Hardy drank some beer. “Well, at least he’s got his priorities straight. If it were me, I’d definitely do the same thing—lay off the police and keep my driver.”
“I’m going to look into setting up my own security business,” Glitsky said. His eye caught something behind Hardy. “And here comes my first recruit.”
Terrell slid in beside him, across from Hardy. “First recruit for what?”
“Glitsky Home Security. Armed response in minutes.”
Terrell took a pull from one of the bottles of Bud he’d brought over. “We get to shoot people, no Miranda? Catch ’em and put ’em down?”
“Yep. And get paid for it.”
Terrell was bobbing his head. “I like it. I’m in.” He had another swig, focused on Hardy. “Your partner might be famous, but whew!”
“That’s why he’s famous—he’s that way.” He looked at Glitsky. “Freeman.”
“What way?” Glitsky asked.
“What way?” Hardy repeated mildly to Terrell. “You can speak freely to Inspector Glitsky.”
“I got an item bagged that might or might not be evidence and the guy goes ballistic on me. I tell him he can use it or not. Hey, I had a theory that might have worked—so? It didn’t, big deal.”
Lou’s was getting crowded, louder. Hardy elbowed his way to the bar and bought another round. When he returned, Terrell was in the middle of something that sounded familiar.
“ . . . the Crane thing was at least worth looking into, but it turned out to be nothing, too.”
“What did?” Hardy slid in, passed the round—two more bottles for Terrell, another iced tea for Glitsky.
“I was just telling Glitsky about that other thing, the guy in LA you called from the Witt house.”
“Crane. The guy who was murdered.”
“Yeah, Crane. Just talking about how theories sometimes pay off, sometimes not.”
“Most times not.” No argument, just stating a fact, Abe was already chewing the
ice in his fresh drink.
It drove Hardy crazy, but he preferred not to change the subject if Terrell had discovered a link with Simpson Crane and was going to talk about it. But he couldn’t resist the urge to get in a dig. “Why’d you follow that up? You’ve already got yourself a suspect.”
Terrell didn’t take any offense. Instead, he smiled disarmingly. “Hey, I love my work. You called it—it was one of those coincidences. You check it out, what do you lose? You can’t tie up a murder too tight, am I right or not?”
On this everyone was in accord. Hardy sipped his beer, taking his time, not wanting to betray any particular interest. “So what’d you find?”
“Pretty much what you told me. No connection to Witt.”
“Well, there must have been some—the number was stuck on his desk.”
“I mean, sure, yeah, that. But I’m talking the actual hit, they know who did it, or think they do.”
“So who?”
“Some local muscle down in LA.” Terrell was into his story, a bottle of beer in each hand, from which he drank alternately and steadily. “This guy Crane was the premier union buster of the nineties—cleared like a half a mil a year making sure all the little people kept getting fucked.

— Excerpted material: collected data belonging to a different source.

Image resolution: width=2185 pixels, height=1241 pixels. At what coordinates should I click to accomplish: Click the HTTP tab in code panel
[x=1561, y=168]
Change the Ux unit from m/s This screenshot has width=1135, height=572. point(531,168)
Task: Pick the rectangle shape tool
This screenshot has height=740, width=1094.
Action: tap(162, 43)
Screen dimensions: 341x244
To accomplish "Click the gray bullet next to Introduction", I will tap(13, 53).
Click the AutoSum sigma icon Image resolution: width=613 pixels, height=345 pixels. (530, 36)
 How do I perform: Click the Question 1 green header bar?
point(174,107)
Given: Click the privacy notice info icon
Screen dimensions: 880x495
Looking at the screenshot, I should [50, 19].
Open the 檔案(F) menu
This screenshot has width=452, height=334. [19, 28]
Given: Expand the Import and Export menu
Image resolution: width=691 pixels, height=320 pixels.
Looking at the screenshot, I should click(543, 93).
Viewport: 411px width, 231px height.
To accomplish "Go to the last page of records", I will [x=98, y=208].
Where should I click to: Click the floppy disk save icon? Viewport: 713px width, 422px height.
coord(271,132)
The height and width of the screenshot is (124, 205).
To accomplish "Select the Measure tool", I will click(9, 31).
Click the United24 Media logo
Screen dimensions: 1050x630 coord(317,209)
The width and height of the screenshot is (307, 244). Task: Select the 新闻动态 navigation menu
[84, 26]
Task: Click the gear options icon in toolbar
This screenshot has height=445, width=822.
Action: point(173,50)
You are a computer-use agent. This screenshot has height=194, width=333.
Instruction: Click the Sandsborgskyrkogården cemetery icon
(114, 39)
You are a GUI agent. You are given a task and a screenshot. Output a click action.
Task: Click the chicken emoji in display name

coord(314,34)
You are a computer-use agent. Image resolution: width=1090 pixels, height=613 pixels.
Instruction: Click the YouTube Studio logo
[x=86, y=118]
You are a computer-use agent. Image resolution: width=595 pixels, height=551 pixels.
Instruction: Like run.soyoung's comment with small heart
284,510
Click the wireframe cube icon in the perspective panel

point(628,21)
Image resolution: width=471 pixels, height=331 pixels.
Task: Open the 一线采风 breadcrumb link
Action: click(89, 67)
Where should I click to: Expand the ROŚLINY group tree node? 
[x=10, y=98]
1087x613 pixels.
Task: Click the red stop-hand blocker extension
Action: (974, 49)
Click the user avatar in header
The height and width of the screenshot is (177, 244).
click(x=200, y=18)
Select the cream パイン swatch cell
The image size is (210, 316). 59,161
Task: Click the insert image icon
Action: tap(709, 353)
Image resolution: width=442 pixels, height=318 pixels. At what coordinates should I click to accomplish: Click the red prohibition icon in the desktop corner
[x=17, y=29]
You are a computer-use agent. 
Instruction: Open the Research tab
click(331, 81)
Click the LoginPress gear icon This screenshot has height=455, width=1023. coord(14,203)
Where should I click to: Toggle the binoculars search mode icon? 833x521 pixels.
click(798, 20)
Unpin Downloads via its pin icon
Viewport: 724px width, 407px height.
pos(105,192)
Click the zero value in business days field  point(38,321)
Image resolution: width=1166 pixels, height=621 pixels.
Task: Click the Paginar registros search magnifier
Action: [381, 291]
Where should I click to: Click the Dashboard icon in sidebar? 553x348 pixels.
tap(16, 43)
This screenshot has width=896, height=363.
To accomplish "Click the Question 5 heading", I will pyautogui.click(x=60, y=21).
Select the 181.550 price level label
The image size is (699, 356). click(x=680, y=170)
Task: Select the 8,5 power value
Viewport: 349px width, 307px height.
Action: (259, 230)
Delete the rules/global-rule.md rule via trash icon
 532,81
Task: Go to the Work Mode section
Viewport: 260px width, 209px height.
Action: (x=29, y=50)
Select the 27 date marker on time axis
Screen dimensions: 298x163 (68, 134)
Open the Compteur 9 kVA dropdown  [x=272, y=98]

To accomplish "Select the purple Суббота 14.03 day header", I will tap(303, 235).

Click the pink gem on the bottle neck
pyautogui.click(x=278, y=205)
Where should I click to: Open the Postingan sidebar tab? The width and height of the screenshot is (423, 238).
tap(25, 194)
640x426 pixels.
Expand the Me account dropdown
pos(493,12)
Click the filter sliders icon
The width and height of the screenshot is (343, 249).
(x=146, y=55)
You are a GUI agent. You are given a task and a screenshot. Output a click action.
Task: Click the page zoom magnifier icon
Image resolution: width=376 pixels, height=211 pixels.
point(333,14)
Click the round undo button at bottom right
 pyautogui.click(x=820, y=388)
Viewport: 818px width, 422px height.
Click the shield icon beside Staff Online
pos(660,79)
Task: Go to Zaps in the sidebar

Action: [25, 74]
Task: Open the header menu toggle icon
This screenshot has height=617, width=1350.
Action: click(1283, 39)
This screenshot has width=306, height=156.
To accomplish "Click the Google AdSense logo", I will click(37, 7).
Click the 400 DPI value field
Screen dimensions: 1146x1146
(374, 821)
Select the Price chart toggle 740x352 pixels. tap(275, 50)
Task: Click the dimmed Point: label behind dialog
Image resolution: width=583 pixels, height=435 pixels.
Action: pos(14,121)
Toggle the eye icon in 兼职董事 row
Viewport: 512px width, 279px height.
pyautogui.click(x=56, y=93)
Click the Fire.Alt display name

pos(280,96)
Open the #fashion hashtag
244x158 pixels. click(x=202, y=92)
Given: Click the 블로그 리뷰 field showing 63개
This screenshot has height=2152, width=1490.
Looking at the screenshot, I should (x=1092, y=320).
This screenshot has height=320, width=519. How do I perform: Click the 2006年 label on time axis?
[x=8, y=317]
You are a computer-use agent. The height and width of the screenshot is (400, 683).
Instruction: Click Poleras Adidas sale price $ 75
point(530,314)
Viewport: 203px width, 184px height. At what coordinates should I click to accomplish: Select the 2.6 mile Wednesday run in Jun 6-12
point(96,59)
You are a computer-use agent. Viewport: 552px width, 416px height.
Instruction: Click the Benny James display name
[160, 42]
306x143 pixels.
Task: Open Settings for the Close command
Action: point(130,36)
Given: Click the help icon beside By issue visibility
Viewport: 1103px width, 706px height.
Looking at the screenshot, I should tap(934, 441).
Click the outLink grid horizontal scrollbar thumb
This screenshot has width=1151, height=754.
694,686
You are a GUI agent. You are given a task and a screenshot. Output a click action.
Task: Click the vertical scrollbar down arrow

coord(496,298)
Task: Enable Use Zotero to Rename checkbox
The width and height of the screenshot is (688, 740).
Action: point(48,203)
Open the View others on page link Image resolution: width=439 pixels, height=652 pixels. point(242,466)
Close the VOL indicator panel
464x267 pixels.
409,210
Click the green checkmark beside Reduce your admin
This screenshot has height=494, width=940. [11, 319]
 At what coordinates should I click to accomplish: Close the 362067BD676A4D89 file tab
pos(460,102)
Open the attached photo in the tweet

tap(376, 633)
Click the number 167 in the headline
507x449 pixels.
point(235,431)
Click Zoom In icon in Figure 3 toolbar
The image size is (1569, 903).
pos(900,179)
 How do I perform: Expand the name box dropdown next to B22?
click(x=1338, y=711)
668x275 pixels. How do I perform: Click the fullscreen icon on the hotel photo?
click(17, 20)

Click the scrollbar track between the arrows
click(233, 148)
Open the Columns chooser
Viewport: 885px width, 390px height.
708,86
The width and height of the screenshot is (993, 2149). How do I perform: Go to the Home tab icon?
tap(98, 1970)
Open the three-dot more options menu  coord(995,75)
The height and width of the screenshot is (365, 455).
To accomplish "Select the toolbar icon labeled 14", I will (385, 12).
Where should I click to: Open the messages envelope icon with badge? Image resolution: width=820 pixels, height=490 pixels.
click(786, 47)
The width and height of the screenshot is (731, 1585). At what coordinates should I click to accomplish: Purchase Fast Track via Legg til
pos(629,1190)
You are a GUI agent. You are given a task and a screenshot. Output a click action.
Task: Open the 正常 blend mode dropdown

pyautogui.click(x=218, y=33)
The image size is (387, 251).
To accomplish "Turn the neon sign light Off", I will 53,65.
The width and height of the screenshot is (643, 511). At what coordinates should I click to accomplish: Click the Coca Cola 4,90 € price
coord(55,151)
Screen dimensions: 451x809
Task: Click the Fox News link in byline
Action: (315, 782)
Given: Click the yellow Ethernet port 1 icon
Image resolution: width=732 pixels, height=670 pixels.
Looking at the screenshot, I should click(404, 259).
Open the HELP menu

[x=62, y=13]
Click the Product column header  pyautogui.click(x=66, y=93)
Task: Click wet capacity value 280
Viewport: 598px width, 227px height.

They try to organize—he gets ’em fired, figures out a way to make it stick. Time to renegotiate, he’s got everybody scared they’re going to lose their jobs, so they cave. They say the President wanted him for Secretary of Labor but couldn’t pay him enough.”
“He work for San Francisco?” Glitsky asked, joking. “I think they must be using somebody like him.”
Terrell shook his head. “Well, nobody’s using him, that’s for sure.”
“What happened?”
“Well, he’d already killed a couple of unions—meat packers, janitors, like that—small-time stuff, and then he thought he’d take on the machinists.”
“And somebody important didn’t like it.”
“That’s the theory.” Terrell held up his empty beer bottles. “Are these things twelve ounces?” He started to get up. “Anyway, they did it right—hired some pro, no paper trail, no indictment. My round this time.”